#### Work instruction
Where the listing below has a line with "Toggle the Featured image 3 panel", write out exactly that line and every line after it, stopping after the line with "The image size is (1575, 654).".

---

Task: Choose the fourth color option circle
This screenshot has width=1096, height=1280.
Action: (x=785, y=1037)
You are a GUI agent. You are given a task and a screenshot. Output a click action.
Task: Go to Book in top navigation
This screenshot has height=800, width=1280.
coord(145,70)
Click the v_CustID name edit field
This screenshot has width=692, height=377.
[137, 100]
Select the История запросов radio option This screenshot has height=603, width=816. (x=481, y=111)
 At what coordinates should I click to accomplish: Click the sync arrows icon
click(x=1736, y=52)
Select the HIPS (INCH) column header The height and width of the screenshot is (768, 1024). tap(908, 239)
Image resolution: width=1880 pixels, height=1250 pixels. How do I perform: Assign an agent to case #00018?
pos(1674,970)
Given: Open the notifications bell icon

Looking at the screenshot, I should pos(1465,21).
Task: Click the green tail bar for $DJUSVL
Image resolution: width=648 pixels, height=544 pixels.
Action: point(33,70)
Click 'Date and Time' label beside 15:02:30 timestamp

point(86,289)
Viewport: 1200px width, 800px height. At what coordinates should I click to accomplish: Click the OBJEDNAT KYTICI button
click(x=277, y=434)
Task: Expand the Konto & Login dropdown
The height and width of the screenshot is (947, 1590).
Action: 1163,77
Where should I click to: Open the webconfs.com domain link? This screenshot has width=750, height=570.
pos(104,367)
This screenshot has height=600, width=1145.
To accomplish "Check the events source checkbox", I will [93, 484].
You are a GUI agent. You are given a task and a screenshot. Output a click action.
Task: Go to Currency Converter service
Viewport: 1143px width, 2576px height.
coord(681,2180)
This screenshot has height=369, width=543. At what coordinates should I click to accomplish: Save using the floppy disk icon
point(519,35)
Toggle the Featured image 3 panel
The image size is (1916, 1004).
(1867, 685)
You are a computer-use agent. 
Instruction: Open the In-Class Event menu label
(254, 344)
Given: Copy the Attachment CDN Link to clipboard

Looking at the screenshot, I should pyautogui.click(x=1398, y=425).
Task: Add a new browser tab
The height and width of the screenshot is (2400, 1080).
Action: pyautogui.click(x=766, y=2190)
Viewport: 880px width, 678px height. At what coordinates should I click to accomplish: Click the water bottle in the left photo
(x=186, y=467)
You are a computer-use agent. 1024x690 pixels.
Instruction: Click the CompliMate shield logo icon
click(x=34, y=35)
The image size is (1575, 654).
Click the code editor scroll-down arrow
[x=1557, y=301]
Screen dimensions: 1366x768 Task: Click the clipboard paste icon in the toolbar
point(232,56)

---

#### Answer below
Toggle the Featured image 3 panel
The image size is (1916, 1004).
(1867, 685)
You are a computer-use agent. 
Instruction: Open the In-Class Event menu label
(254, 344)
Given: Copy the Attachment CDN Link to clipboard

Looking at the screenshot, I should pyautogui.click(x=1398, y=425).
Task: Add a new browser tab
The height and width of the screenshot is (2400, 1080).
Action: pyautogui.click(x=766, y=2190)
Viewport: 880px width, 678px height. At what coordinates should I click to accomplish: Click the water bottle in the left photo
(x=186, y=467)
You are a computer-use agent. 1024x690 pixels.
Instruction: Click the CompliMate shield logo icon
click(x=34, y=35)
The image size is (1575, 654).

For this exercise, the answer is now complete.